In the passage on Debian's reproducible builds, where will the source have to come from under Debian's response?

-- Passage given --
◇ ◇ ◇ ◇ ◇ ◇ ◇

Debian's response is looking to be mandating the source must come from the git repository, not a tar ball. And it will be done using a script. And the script must produce the same output every time, ie be reproducible. Currently Debian's idea of "reproducible" means it reflects the source Debian distributes. This change means it will reproducibly reflect the upstream sources. That doesn't mean it will be the same - just that it's derived in a reproducible way.
As for trusting the person who gave you the hash: that's not what it hinges on. It hinges on the majority installing a binary from a distro. That binary can be produced reproducibly, by an automated build system. Even now, Debian's binaries aren't created just once by Debian. There are Debian builders all around the planet creating the binary, and verifying it matches what's being distributed.
Thus the odds of the binary you are running not being derived from the source are vanishingly low.
So if something is hidden in the source, a reproducible build will give you the confidence to believe that the source is fully vetted and clean.

◇ ◇ ◇ ◇ ◇ ◇ ◇

-- Listing --
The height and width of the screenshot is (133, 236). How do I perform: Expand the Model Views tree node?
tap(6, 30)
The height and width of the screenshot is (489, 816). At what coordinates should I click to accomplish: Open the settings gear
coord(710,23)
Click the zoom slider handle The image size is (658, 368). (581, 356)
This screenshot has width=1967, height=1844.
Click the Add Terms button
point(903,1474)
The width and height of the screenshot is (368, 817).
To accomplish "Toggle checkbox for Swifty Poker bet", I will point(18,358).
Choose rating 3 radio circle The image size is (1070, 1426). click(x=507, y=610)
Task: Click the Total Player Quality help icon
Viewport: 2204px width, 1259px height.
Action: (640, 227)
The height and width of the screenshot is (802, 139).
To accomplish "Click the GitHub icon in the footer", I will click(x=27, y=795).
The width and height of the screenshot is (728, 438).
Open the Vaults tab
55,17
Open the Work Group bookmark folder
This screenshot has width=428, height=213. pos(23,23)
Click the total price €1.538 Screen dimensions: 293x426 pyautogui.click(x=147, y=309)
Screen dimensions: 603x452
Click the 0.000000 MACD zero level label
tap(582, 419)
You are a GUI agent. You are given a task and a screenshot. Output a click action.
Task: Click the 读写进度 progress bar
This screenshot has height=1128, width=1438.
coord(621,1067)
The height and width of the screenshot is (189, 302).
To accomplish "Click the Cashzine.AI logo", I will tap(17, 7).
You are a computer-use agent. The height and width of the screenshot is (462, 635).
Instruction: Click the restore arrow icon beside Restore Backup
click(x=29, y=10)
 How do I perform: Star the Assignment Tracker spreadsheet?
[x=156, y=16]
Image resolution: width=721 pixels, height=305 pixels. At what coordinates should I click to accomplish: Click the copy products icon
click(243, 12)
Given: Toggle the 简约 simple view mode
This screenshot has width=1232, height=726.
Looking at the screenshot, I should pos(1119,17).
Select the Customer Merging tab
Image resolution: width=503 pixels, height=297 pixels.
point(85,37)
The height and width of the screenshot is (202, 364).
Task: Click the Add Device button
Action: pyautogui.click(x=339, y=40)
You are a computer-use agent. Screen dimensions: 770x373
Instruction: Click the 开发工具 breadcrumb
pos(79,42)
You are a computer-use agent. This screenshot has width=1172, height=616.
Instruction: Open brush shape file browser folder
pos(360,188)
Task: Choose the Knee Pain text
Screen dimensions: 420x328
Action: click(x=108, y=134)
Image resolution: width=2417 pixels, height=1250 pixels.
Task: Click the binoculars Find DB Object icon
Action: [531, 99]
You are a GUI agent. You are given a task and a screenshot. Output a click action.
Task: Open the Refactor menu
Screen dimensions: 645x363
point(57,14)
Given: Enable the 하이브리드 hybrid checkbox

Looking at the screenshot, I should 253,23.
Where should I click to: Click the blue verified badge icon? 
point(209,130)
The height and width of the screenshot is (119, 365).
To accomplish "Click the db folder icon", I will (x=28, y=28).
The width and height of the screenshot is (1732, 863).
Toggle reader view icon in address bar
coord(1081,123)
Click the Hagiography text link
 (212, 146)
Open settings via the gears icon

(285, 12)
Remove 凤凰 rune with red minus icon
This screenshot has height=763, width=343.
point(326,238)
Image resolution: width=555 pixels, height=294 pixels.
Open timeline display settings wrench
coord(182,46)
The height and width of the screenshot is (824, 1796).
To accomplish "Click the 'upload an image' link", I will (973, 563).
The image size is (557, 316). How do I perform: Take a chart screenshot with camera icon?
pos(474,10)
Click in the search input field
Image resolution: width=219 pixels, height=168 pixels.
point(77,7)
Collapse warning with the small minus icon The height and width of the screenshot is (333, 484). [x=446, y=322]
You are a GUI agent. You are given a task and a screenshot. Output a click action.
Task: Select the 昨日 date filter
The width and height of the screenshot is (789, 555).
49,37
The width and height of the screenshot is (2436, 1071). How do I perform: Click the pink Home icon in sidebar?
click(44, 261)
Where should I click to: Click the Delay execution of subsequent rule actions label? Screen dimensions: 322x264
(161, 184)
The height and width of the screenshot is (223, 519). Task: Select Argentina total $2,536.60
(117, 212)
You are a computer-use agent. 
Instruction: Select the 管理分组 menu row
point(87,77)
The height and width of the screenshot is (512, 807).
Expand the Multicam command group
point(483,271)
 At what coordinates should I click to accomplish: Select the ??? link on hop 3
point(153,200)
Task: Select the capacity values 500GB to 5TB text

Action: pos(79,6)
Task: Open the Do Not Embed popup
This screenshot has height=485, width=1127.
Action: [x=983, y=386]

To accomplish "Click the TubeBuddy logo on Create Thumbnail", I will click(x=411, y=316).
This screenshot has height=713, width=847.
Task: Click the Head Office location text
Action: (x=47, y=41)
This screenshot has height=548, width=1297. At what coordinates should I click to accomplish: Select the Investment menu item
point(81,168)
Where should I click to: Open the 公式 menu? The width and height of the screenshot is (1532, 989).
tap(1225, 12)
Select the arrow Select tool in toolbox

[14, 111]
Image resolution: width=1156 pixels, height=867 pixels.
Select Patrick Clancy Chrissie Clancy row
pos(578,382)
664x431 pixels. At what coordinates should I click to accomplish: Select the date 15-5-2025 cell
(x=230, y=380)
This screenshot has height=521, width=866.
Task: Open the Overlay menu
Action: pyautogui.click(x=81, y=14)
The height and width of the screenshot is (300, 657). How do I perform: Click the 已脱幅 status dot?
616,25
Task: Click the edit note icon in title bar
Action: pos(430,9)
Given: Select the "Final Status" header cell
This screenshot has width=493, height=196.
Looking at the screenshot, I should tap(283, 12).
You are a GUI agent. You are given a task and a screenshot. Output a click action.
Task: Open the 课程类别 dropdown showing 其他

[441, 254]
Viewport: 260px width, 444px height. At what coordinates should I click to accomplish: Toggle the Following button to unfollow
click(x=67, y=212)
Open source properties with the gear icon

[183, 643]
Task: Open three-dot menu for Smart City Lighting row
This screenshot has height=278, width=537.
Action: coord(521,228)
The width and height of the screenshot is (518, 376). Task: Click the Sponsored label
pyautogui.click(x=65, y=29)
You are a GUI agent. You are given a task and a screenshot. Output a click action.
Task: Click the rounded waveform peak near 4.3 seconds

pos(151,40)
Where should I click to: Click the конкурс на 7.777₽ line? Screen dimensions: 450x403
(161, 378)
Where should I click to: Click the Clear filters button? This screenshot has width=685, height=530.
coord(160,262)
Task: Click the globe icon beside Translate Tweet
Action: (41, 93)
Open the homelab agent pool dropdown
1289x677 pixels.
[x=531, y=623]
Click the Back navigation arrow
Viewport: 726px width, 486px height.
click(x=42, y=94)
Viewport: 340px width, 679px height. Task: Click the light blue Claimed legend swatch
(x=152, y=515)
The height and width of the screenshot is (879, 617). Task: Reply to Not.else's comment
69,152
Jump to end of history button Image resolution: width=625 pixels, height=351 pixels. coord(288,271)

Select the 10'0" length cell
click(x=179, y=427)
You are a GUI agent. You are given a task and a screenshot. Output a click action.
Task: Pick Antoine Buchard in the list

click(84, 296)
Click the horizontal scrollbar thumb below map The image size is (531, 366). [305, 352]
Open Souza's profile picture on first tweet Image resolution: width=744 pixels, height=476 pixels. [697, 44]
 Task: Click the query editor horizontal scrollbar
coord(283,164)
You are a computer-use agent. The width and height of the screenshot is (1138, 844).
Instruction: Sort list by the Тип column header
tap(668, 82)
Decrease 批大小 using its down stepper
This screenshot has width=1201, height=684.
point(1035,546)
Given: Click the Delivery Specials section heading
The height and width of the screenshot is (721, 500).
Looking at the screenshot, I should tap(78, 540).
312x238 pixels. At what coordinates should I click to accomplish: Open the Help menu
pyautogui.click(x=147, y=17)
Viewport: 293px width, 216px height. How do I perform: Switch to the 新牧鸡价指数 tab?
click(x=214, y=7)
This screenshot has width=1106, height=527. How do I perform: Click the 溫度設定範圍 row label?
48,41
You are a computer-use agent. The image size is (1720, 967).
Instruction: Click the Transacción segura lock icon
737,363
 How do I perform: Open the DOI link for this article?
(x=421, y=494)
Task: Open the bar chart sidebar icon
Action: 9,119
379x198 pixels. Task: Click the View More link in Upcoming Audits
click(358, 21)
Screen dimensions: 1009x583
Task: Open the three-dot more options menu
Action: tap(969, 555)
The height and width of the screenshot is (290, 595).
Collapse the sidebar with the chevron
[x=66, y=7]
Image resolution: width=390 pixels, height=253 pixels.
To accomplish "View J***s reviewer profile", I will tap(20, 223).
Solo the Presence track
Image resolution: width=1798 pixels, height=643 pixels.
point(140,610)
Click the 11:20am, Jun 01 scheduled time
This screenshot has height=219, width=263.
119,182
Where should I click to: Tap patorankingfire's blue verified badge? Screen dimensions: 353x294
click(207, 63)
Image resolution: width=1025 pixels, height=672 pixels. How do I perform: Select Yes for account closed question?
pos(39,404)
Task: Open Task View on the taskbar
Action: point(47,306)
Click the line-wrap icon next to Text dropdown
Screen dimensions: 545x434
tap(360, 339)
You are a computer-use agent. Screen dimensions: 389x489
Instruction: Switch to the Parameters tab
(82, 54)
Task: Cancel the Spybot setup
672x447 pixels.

◇ ◇ ◇ ◇ ◇ ◇ ◇

-- Exercise solution --
The git repository, not a tar ball.